Pure Python HTML5 validation, using HTML5lib. Designed to integrate easily in django or other web development environments, to ensure templates actually render as intented, without dangling tags, or other nonsense.
The version on PyPI (0.0.2) uses html5lib's basic parsing and linting, here is the development version, which includes actually checking for valid elements and attributes as per the W3C spec.
Still work in progress - it needs to have easy options for specifying extra tags that you want to allow (such as ng- style or v- javascript templating), and also an easy way to disallow anything you don't want, or forbid external URLs, or whatever.
Please feel free to add to this, contributions welcome!
>>> from html5validate import validate
>>> validate('<!doctype html><html><body><h1>Hi World!</h1></body></html>')
None
>>> validate('<!doctype html><html><body><h1>Hi World!</body></html>')
Traceback (most recent call last):
...
html5lib.html5parser.ParseError: Expected closing tag.

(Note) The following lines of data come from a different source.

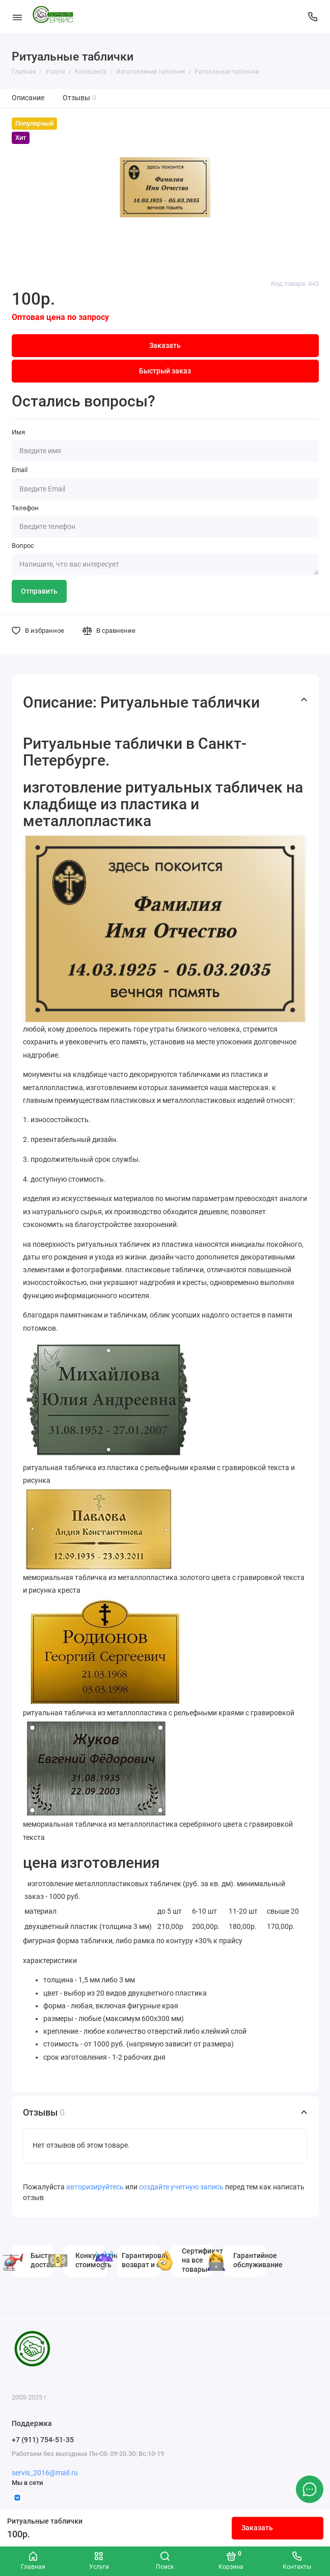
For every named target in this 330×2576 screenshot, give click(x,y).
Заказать (257, 2528)
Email (20, 470)
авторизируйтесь (95, 2187)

Unexpected end of file.
So. You run 'validate' on some text, and it either returns None, or throws some kind of error at you.
from django.test import TestCase
from html5validate import validate
class TestIndexViewValid(TestCase):
def test_basic_index(self):
validate(self.client.get(reverse('index'), follow=True))

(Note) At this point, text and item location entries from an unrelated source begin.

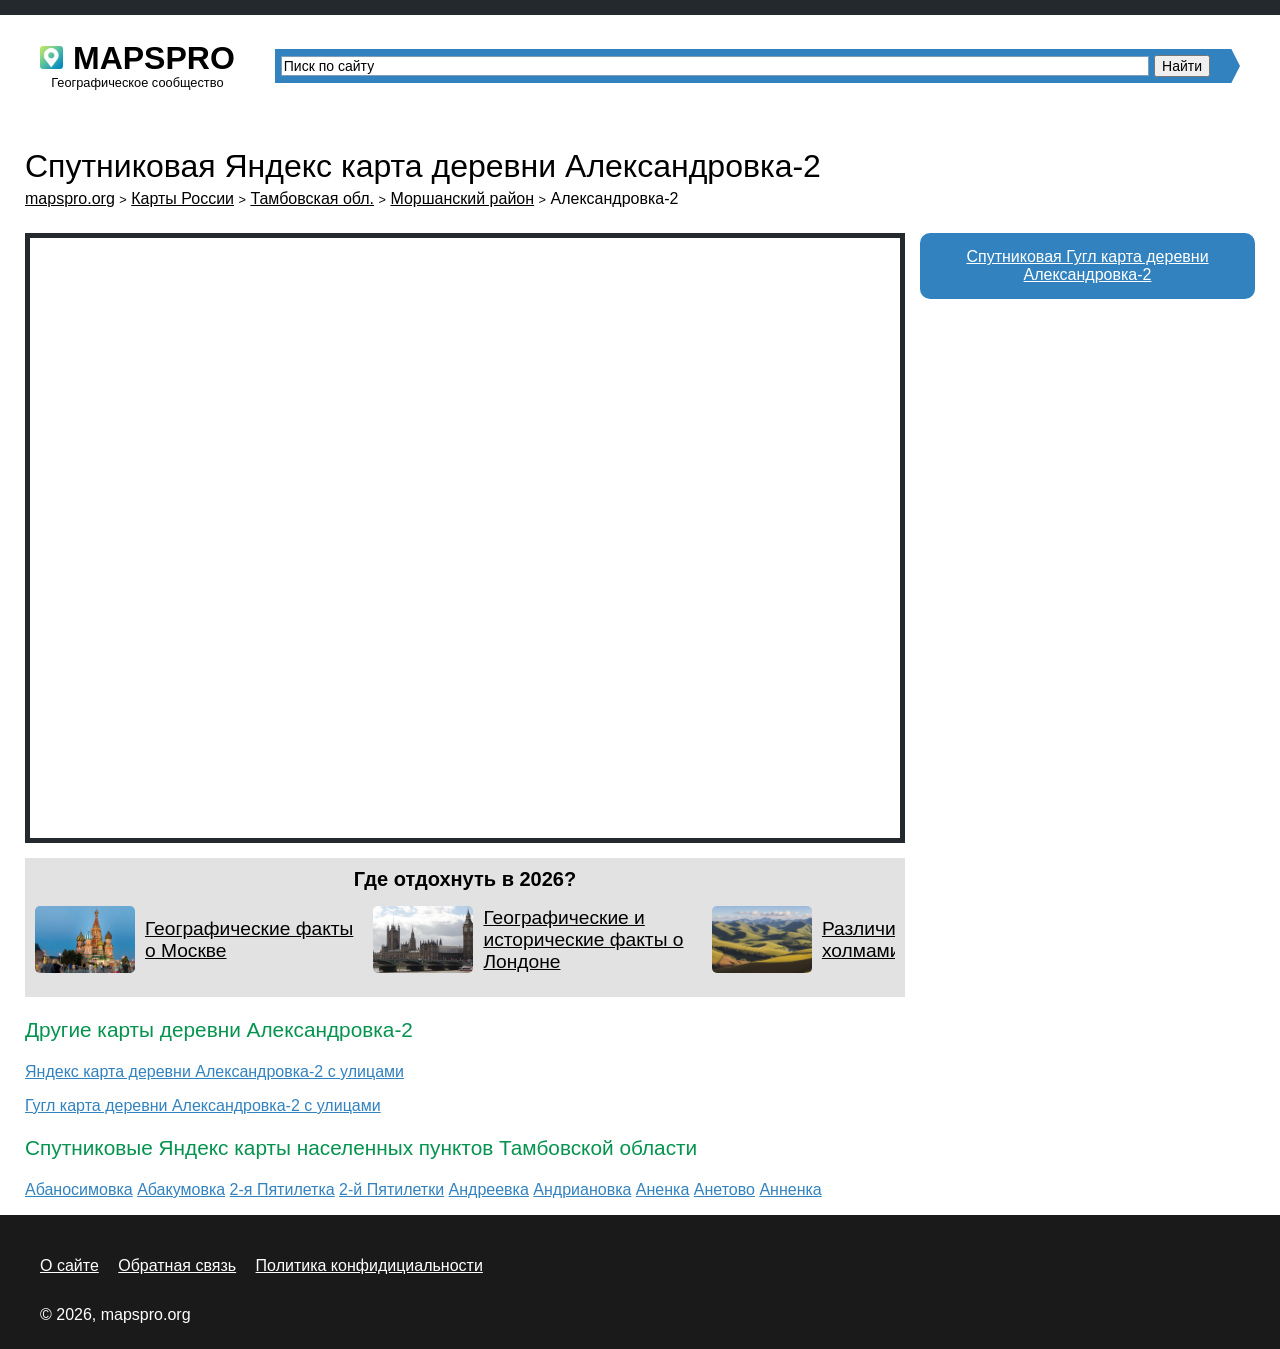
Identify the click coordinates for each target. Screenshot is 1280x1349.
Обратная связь (177, 1265)
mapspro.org (70, 198)
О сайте (69, 1265)
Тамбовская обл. (312, 198)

Very Early - I just pulled this out of some django view testing code in one of my other projects, as it seemed more sensible to have it as a stand-alone library that could be unit-tested and stuff, and I can use again easily, and then started hacking a bit on it to make it more general.
Initial basic tests are here - but it should really have a LOT of tests written.
- Write a bunch of tests to see how strict it really is.
- Write some extra tree walkers and checkers to look for valid tags, and throw some decent exceptions, and have customisability, specify what tags users want, etc.